In the premiere episode, we find the king, in an expensive power suit, ruling over the prosperous Kingdom of Gilboa and ensconced with his queen in a mansion in the capital of Shiloh. He is also at war with neighboring Gath and when his son is kidnapped during a military skirmish, it is David, a fellow soldier, who frees Jack and earns the gratitude of the king.
To free the hostage, David has to do battle with Goliath, who appears in a rather unexpected form. At home, David becomes an instant media favorite.
Peace is made but soon broken, followed by new negotiations with prickly Gath officers, who look suspiciously like Russian generals, with square faces and jackets full of medals. On a softer touch, David and Michelle (the beautiful Allison Miller) begin to fall in love.
Green, as creator and executive producer of “Kings,” makes it even tougher to define the precise genre of the series by introducing touches of sci-fi and fantasy. For instance, the emblem of Gilboa is the orange monarch butterfly, and when a successor to the king is anointed, a swarm of butterflies form a crown around the chosen one’s head.
The show’s crew shot a season’s worth of 14 episodes — the premiere contains two — in and around New York, studios in Brooklyn’s Greenpoint and in a mansion on Long Island. With a large cast, opulent palace scenes and shooting in New York, it’s an expensive production.
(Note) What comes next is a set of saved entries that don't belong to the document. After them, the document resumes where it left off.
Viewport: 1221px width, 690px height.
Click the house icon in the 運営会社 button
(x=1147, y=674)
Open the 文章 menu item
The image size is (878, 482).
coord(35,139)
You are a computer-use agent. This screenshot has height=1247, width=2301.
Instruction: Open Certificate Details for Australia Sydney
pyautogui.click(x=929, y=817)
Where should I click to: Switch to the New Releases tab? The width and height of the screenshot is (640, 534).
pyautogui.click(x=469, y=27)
Green wouldn’t provide an exact budget figure, but he put the cost of an average prime-time television episode between $2 million and $4.5 million, with “Kings” definitely on the high end.
Green, a native New Yorker, has close ties to Israel. His Tel Aviv-born mother came to the United States after finishing her army service, met Green’s father, and “has visited ever since,” Green said, adding, “Most of my extended family lives in Israel.
He is optimistic that “Kings” will be seen eventually on Israeli and British television, which usually happens after the second or third season of a series in the United States.
Green reinforced his boyhood yeshiva studies with a more academic perspective when he took a double major in human biology and religious studies at Stanford University. After college, his interest turned to story writing rather than religion or biology.
“I once created the character of a doctor in one of my shows,” he said, “but never became one myself — to the disappointment of my parents.”